When the Turks came to the Kichevo region at the end of the 14th century after the death of King Marko, Kichevo is mentioned as a settlement in a written document from the second half of the 15th century. The famous Turkish travel writer and geographer Hadji Kalfa visited the city in the first half of the 17th century and mentioned it with the forms Firdzova, Firchova (Firchovo), Kirchova (Kirchovo). From these forms it is presumed that the toponym Krchovo (settlement in Krchevina) was obtained. With the name Krchovo the settlement was mentioned in a firman of Sultan Selim III from 1798 as kaza (surrounding place) - Krchovska kaza. In the Middle Ages, during the reign of King Milutin, the form Kichava was used. Vuk Karadzic mentions the forms Krcevo and Kicava. The name Krcevo in the sixties of the 19th century is also mentioned by the Russian scientist A. Gilferding. The Austrian travel writer J. Mr. In a geographical map from 1867, Hahn mentions the city in the form of Krishtevo. It is assumed that the current name of the city comes from the forms: Kitsavis, Kirchovo, Krchovo or Krcevo.

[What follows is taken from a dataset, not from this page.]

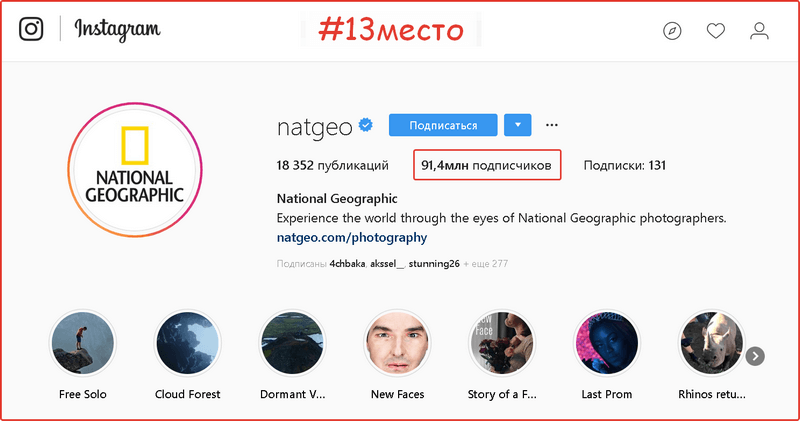Open the Explore compass icon
This screenshot has height=421, width=800.
point(672,31)
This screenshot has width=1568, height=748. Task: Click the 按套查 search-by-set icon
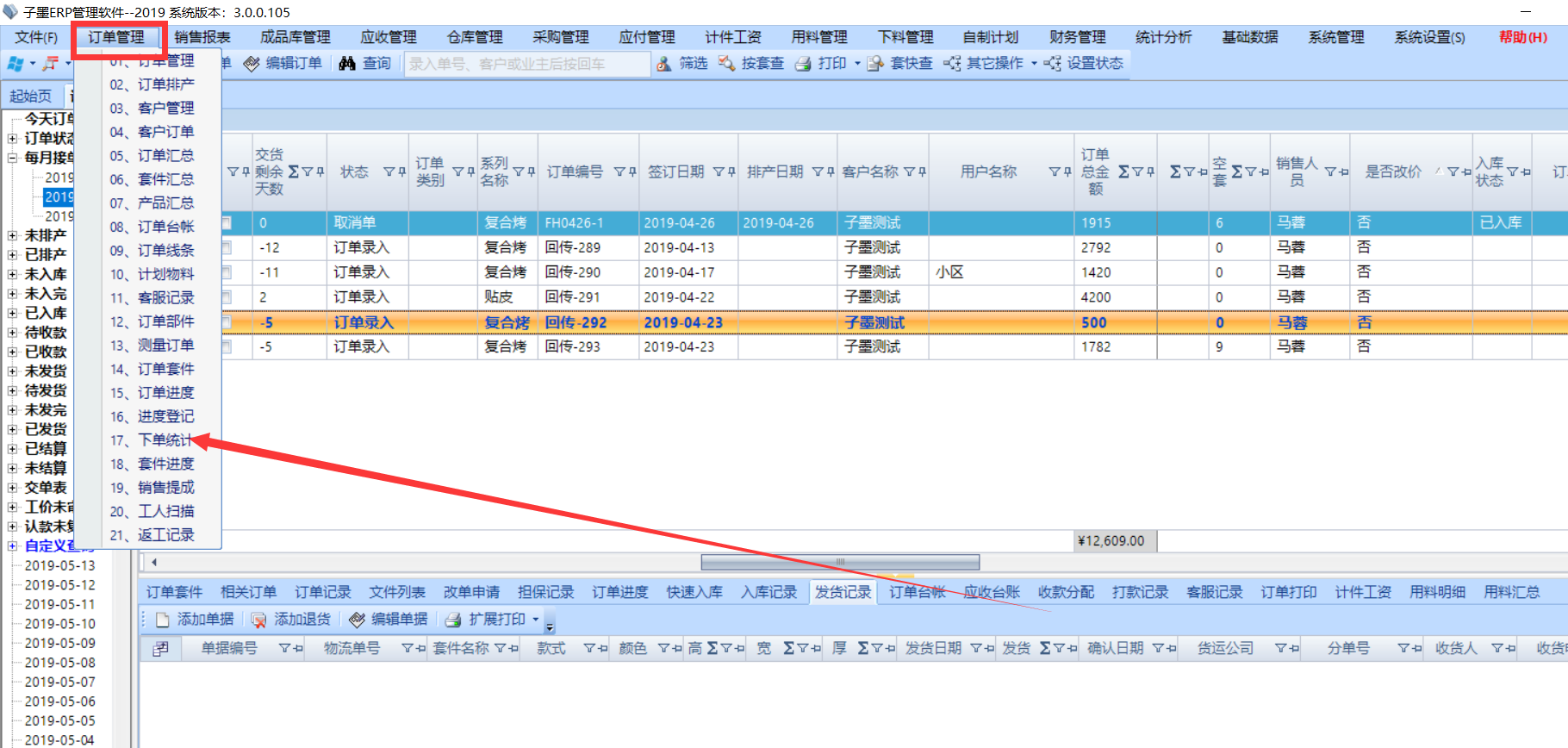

Folk legends explain the current name of the city of Kicevo differently. According to the legend of Marko Cepenkov, he connects the name of Kicevo with the fortress above the city that Volkashin built for his daughter Kita. (King Mark's sister). The fortress (fortress) was named after her, Kitino Kale, ie Kitin Grad. Later, a settlement was established under Kitino Kale, which was named Kicevo after the name of Kita (Kite, Kice - accented).

History of Kicevo
Ancient and medieval history
Near today's Kicevo there was a city in ancient times, known as Uskana. This settlement was first mentioned during the reign of the ancient Macedonian ruler Perseus. In that period the city played an important role in the Macedonian-Roman wars (170-169 BC). During Roman rule, the valley in which the present settlement is located was well populated, as evidenced by archaeological remains. The Romans also built roads in this part of Macedonia. It is believed that the Roman settlement was destroyed by a catastrophic earthquake in 518.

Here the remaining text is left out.